On May 24th 2006 Bloomberg reported expectations that Brazil was about to expand sugar exports in response to a weaker real (-11% in one month) and high world market prices. World sugar production is expected to lag behind demand by 966,000 tonnes according to the ISO, but it is expected that expanding Brazilian production following a record crop will turn this situation around by the end of 2006. A 17% expansion of Brazilian sugar exports is expected before the end of the year. New York prices dropped 0.46 cents per lb or 2.8% to 16.6 cents per lb. Meanwhile Dow Jones Newswires reported concerns amongst Brazilian sugar traders over the withdrawal of portfolio managers from sugar trading, with consequent falls in the sugar price.
The World Association of Beet and Cane Growers (WABCG) reports sugar prices sliding, with prices for July supply down to 15.21cents per lb (US$335.2 per tonne) by the end of May, a level not seen since January 2006. White-sugar prices are showing a similar downward trend.
In terms of the broader perspective, WABCG highlights uncertainty regarding ‘market fundamentals’, with a doubling of the price since May 2005 inducing a strong supply response, with even Nigeria, which halted sugar production in 2001, re-entering production.
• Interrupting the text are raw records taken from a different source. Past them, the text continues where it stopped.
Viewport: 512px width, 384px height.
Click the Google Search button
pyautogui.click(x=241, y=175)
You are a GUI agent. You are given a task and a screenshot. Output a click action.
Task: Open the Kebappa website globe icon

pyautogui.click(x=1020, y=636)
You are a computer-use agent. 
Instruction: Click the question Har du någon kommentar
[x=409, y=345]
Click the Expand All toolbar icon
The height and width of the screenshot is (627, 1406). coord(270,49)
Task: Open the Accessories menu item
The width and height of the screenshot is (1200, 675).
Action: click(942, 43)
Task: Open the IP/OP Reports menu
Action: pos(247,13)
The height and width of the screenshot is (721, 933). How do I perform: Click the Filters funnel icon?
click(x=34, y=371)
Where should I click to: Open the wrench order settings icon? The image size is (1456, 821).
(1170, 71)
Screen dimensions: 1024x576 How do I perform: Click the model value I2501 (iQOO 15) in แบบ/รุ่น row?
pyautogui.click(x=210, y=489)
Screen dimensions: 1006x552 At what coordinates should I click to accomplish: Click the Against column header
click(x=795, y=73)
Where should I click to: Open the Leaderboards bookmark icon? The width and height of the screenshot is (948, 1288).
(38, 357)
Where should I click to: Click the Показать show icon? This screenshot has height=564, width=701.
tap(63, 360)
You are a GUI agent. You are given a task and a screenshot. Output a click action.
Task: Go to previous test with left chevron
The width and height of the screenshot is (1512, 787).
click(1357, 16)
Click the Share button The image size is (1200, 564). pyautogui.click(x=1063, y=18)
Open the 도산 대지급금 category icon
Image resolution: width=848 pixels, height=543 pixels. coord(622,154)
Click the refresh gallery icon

Key factors influencing longer-term price trends identified by WABCG include:
- ongoing increases in the oil price;
- the development of ethanol-blending programmes in response to the high oil price;
- weather events;
- American ethanol-import policy;
- the decisions of fund holders;
- the rate of exchange between the Brazilian real and the US dollar.
Given these trends raw-sugar prices may well have peaked on the world market, with the question now being how much will they fall in the coming months and where they will stabilise.